W1716 Stimulation By Bradykinin of HCO3- Secretion in Rat Gastroduodenal Mucosa

BACKGROUND We examined the effect of bradykinin on gastroduodenal HCO(3)(-) secretion in rats and investigated the mechanisms involved in this action. MATERIAL/METHODS Under urethane anesthesia, a chambered stomach or a proximal duodenal loop was perfused with saline, and the secretion of HCO(3)(-) was measured at pH 7.0 using a pH-stat method and by adding 2 mM HCl. RESULTS Intravenous administration of bradykinin increased both gastric and duodenal HCO(3)(-) secretion in a dose-dependent manner. These effects were totally blocked by FR172357, the bradykinin B2 receptor antagonist, and significantly attenuated by indomethacin or L-NAME, although the degree of inhibition was much greater in the stomach than the duodenum.

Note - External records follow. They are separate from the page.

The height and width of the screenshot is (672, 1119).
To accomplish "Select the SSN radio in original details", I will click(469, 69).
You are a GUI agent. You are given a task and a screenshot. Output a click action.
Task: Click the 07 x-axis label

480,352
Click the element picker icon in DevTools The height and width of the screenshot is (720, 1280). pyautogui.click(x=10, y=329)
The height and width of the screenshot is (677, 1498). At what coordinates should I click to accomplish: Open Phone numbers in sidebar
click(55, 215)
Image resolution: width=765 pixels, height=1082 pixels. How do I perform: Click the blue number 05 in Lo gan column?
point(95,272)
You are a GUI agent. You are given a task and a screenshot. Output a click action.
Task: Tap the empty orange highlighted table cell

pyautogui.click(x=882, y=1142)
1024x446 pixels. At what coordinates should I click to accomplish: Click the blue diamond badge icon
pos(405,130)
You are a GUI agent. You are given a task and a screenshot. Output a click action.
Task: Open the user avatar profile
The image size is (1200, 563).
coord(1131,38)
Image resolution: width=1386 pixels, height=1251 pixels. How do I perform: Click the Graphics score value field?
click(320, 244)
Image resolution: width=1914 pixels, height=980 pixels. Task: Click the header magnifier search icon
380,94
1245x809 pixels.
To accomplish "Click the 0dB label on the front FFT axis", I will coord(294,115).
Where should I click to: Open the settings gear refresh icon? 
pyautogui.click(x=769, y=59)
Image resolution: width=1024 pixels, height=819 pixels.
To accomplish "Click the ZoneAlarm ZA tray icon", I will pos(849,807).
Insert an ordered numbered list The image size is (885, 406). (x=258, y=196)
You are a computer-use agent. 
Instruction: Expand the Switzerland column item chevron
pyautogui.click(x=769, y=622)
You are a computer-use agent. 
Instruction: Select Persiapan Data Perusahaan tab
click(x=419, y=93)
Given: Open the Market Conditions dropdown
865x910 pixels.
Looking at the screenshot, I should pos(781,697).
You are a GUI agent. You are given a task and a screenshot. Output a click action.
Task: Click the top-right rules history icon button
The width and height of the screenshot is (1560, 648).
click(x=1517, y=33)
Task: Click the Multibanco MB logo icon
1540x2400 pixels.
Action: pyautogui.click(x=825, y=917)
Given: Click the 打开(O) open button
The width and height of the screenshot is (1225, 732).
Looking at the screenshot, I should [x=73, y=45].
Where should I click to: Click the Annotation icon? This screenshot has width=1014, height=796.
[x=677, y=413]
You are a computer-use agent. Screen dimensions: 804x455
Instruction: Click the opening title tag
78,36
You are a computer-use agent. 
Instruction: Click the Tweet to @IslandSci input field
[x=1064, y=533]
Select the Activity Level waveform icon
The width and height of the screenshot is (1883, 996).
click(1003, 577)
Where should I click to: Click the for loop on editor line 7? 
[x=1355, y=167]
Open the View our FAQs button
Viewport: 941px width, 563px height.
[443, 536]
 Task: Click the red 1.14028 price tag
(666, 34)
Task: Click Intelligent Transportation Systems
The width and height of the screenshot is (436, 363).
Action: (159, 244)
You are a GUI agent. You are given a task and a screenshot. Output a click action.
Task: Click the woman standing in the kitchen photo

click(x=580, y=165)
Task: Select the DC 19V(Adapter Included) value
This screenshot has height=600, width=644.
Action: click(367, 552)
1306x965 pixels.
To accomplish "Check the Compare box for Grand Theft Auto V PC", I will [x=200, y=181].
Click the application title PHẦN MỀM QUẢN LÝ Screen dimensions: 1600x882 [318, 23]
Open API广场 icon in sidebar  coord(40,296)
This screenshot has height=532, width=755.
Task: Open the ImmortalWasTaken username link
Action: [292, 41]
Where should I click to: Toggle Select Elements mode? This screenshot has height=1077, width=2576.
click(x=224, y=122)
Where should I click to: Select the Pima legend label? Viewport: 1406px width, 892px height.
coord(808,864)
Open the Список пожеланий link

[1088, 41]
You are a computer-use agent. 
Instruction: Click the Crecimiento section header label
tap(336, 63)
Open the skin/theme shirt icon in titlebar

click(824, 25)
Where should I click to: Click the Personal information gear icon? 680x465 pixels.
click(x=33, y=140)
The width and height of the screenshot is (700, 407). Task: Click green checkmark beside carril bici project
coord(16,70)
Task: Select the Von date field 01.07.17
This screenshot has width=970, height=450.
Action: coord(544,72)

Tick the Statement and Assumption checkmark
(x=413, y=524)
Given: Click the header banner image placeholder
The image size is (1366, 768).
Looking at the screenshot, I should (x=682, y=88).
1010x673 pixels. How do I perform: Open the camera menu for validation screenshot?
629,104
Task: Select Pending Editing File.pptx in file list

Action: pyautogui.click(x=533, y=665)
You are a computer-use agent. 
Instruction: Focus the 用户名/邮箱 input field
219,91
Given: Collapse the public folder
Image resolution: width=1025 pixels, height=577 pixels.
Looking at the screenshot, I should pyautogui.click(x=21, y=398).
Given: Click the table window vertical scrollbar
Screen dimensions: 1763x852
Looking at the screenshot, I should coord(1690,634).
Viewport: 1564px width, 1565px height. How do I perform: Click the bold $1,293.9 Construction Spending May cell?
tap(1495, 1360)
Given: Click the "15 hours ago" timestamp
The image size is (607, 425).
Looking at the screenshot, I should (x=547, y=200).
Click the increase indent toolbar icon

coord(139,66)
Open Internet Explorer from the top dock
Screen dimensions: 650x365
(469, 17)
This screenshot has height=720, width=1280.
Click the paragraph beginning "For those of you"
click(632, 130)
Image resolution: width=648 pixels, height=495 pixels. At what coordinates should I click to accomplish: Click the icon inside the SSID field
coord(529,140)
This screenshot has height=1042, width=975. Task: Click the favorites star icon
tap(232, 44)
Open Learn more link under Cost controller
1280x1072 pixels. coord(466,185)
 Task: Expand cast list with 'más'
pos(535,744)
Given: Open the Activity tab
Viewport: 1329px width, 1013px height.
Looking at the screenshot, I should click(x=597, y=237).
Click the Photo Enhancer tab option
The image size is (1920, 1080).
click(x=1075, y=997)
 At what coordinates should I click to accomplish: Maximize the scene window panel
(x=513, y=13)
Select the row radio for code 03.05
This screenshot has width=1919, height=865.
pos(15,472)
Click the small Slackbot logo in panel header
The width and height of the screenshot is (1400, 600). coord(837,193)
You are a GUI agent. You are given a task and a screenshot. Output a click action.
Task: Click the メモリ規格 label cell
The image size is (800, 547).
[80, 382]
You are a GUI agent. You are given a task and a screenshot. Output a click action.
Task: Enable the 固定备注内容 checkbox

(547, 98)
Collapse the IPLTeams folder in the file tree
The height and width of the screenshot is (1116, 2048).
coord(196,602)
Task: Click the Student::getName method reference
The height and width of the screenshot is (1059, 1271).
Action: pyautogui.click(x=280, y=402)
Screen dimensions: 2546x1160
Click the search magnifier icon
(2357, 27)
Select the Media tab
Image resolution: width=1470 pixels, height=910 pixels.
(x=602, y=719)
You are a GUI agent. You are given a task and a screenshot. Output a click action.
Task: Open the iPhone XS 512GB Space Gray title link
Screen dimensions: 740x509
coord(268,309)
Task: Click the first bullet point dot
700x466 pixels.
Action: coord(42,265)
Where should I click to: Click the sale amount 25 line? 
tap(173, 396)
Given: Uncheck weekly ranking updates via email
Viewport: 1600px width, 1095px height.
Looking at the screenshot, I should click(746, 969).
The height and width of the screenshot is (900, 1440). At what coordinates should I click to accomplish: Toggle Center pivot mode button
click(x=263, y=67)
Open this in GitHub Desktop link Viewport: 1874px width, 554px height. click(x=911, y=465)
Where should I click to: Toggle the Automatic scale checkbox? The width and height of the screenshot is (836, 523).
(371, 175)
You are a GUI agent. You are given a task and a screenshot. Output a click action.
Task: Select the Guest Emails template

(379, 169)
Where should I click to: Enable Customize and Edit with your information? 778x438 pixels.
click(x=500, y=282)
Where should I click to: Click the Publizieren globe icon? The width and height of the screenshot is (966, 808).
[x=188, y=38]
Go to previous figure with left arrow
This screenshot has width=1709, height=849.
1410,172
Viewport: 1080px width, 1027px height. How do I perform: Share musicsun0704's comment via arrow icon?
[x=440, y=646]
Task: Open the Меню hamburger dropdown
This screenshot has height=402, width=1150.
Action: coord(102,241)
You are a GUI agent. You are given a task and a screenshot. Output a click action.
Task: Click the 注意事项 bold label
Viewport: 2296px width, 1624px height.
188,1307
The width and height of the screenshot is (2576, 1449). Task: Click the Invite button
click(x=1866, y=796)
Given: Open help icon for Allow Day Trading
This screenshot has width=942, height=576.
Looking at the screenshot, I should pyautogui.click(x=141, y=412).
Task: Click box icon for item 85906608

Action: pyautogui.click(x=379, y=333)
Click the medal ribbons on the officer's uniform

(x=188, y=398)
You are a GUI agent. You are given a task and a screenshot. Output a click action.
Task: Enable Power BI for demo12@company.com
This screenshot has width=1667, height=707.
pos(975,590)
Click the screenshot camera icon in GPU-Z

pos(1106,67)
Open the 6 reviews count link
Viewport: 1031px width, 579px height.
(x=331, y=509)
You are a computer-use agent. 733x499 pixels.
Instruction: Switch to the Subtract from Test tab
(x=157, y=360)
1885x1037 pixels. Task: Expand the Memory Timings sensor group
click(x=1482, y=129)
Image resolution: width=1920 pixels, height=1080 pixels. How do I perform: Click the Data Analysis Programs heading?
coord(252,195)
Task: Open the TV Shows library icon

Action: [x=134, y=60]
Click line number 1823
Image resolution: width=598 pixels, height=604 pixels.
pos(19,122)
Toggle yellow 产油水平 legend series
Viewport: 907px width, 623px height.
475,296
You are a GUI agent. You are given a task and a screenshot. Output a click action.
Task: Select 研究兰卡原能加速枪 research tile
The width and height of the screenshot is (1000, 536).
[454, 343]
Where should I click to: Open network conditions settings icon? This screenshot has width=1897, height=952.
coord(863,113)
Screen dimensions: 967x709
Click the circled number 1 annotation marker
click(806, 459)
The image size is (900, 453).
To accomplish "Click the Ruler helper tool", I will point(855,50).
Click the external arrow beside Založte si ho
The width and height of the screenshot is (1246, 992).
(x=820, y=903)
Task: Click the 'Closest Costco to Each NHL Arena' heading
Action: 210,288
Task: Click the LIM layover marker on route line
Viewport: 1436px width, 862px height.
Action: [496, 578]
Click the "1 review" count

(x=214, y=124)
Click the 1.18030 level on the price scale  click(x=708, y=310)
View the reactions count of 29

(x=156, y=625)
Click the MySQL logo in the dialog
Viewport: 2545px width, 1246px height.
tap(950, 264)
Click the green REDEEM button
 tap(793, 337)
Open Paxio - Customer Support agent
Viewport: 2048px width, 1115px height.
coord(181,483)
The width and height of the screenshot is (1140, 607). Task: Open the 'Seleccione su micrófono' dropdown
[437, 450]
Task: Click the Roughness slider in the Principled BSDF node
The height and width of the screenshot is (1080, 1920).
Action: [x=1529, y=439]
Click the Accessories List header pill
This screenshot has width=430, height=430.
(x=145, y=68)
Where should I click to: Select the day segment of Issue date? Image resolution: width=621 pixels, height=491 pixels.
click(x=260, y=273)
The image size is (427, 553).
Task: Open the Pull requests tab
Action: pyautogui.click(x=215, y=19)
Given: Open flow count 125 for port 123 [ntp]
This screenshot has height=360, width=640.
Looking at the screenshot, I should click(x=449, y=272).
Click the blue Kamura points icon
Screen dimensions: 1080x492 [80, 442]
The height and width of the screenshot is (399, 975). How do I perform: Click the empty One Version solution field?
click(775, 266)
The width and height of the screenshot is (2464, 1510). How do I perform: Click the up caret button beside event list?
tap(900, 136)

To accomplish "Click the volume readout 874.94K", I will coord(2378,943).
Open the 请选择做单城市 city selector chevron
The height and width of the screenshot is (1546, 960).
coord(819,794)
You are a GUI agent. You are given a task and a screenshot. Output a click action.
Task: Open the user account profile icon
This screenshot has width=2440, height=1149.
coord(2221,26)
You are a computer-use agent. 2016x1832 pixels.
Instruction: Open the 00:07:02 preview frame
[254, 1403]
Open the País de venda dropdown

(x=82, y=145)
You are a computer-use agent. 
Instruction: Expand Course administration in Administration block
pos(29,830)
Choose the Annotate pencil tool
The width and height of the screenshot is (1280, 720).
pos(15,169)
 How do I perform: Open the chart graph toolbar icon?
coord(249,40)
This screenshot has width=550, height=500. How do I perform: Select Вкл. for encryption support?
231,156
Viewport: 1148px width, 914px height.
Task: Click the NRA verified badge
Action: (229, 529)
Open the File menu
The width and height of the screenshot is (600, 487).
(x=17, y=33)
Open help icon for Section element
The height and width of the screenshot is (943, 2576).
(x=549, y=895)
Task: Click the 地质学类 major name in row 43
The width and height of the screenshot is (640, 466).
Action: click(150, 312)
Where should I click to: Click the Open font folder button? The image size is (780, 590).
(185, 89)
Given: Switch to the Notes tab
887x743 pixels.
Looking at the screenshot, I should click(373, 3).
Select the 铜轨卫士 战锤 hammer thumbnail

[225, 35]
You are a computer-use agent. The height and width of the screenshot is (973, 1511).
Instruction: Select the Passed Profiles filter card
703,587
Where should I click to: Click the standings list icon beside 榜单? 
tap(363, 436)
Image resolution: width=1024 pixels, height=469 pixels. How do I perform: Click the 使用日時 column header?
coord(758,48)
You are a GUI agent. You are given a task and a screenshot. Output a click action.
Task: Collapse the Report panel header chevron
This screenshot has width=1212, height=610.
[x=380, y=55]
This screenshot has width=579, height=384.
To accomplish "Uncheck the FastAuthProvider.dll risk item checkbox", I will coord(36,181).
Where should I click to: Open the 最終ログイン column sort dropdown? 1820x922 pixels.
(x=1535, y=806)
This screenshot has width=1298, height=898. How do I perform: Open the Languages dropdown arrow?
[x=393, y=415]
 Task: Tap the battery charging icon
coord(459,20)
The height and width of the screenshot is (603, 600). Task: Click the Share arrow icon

Likewise, the response to bradykinin in the stomach totally disappeared on the chemical ablation of capsaicin-sensitive afferent neurons, whereas this action in the duodenum was inhibited only partially by sensory deafferentation. Capsazepine, the antagonist of transient receptor potential vanilloid type 1 (TRPV1), did not significantly affect the HCO(3)(-) response to bradykinin in these tissues. CONCLUSIONS Bradykinin increases both gastric and duodenal HCO(3)(-) secretion through the activation of B2 receptors, and this action is mediated locally by endogenous prostaglandins (PGs) and nitric oxide (NO) as well as capsaicin-sensitive afferent neurons. It is assumed that bradykinin causes the release of PGs and NO as well as activation of afferent neurons via B2 receptors but not through the interaction with TRPV1, and these factors are all involved in the gastroduodenal responses, although the mode of interaction between these factors may be different in the stomach and duodenum.